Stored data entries
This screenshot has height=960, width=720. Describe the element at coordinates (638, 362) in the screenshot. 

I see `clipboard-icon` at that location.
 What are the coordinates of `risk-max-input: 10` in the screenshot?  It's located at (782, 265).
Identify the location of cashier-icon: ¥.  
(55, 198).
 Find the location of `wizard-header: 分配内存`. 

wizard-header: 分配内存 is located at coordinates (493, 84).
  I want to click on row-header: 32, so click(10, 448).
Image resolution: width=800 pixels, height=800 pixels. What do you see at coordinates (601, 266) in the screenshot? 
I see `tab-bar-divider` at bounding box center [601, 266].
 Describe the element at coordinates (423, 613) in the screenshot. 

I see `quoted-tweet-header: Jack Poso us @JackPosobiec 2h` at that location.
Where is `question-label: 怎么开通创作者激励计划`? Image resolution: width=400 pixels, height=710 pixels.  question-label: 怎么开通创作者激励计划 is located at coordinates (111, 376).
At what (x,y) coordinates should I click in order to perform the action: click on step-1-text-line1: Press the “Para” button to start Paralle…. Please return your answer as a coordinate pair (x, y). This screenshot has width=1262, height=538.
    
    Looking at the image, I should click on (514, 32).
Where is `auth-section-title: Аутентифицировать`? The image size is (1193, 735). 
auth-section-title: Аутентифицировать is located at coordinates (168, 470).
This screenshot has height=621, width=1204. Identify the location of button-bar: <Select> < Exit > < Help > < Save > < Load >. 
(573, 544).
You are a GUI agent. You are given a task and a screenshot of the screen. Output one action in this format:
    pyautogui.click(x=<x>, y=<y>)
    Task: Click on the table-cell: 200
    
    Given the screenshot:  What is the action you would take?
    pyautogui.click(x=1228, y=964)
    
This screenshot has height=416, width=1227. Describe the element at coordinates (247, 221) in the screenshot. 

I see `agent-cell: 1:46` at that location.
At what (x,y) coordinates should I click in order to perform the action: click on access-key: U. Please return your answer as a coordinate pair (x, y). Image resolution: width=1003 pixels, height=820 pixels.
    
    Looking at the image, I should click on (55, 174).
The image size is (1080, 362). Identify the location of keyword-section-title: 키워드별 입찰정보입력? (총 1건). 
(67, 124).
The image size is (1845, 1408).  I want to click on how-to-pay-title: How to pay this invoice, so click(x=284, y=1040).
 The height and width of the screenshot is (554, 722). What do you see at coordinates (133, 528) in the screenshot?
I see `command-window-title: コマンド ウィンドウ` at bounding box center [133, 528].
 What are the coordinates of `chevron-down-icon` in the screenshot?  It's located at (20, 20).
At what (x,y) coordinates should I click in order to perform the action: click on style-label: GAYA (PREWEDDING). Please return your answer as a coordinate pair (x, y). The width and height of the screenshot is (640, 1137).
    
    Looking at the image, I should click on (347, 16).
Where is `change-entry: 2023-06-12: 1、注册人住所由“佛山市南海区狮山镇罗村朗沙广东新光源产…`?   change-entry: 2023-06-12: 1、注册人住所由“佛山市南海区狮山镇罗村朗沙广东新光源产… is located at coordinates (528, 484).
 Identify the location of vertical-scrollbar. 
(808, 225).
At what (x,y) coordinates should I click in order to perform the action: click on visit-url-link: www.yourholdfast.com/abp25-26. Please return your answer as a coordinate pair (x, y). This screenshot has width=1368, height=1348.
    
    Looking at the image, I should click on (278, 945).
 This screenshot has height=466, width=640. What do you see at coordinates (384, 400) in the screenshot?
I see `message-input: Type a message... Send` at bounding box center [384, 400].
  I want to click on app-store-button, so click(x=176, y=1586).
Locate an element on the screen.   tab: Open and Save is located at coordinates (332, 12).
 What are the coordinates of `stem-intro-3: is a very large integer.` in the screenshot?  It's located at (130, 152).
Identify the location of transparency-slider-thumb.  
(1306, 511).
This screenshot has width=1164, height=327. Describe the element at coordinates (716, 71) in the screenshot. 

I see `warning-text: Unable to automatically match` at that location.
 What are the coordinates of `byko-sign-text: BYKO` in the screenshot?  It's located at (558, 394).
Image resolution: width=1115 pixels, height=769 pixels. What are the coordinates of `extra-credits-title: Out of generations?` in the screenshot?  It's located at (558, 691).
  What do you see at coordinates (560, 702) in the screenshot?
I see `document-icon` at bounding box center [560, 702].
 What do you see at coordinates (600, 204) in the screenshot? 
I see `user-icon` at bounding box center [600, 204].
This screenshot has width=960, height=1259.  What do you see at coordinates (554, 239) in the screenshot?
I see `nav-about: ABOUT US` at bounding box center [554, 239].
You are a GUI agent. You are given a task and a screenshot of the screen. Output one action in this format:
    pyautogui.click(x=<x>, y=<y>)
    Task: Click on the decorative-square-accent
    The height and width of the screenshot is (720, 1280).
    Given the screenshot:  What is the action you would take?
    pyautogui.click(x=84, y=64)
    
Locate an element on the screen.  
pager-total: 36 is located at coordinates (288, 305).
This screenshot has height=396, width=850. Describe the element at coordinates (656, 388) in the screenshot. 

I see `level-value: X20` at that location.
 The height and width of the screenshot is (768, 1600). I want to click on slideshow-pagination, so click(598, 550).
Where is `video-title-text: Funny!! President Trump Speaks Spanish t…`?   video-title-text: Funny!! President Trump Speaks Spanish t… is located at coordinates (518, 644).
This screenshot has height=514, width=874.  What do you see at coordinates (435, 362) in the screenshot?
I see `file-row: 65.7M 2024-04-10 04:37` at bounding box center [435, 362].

» Work instruction
Identify every line in the records above that contains the string "size", and copy each of those lines in full.

» Expected answer
Where is `auth-section-title: Аутентифицировать`? The image size is (1193, 735). 
The image size is (1080, 362). Identify the location of keyword-section-title: 키워드별 입찰정보입력? (총 1건). 
The image size is (1845, 1408).  I want to click on how-to-pay-title: How to pay this invoice, so click(x=284, y=1040).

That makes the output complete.